• _PROBLEM STATEMENT_:
Reproduce the following data exactly, minus any images.

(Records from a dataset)
/---

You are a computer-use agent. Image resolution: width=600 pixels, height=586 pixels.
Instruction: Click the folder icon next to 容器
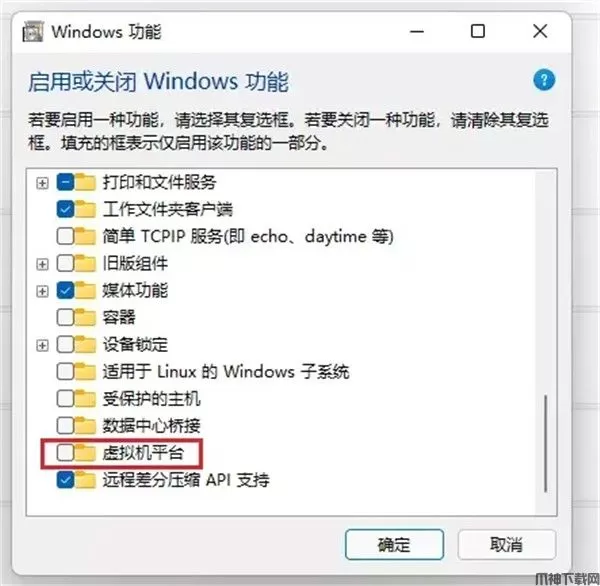coord(85,317)
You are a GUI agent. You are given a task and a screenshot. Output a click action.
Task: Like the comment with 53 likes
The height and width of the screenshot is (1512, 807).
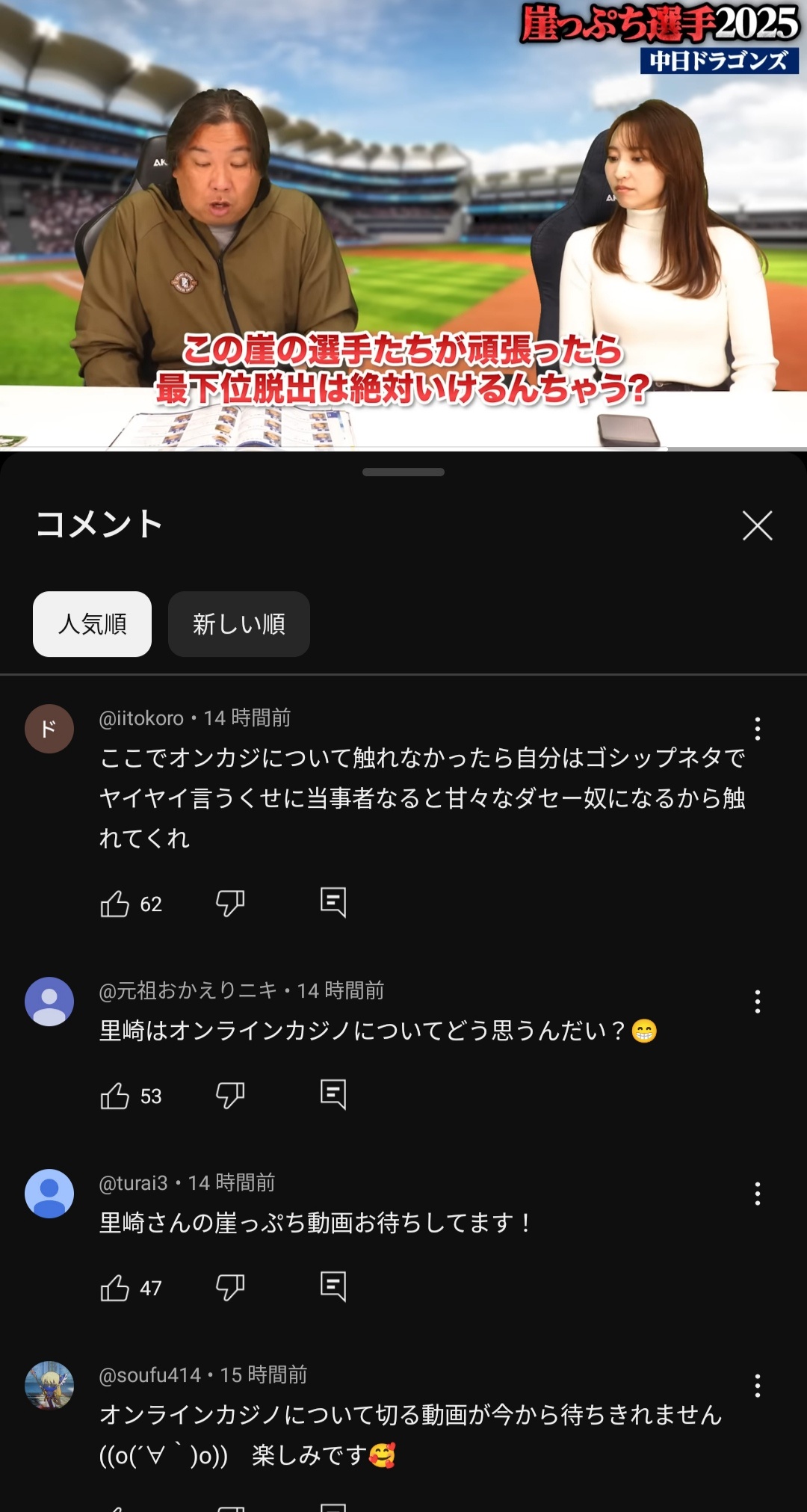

\---

• _RESULT OF THE EXERCISE_:
You are a computer-use agent. Image resolution: width=600 pixels, height=586 pixels.
Instruction: Click the folder icon next to 容器
coord(85,317)
You are a GUI agent. You are given a task and a screenshot. Output a click action.
Task: Like the comment with 53 likes
The height and width of the screenshot is (1512, 807).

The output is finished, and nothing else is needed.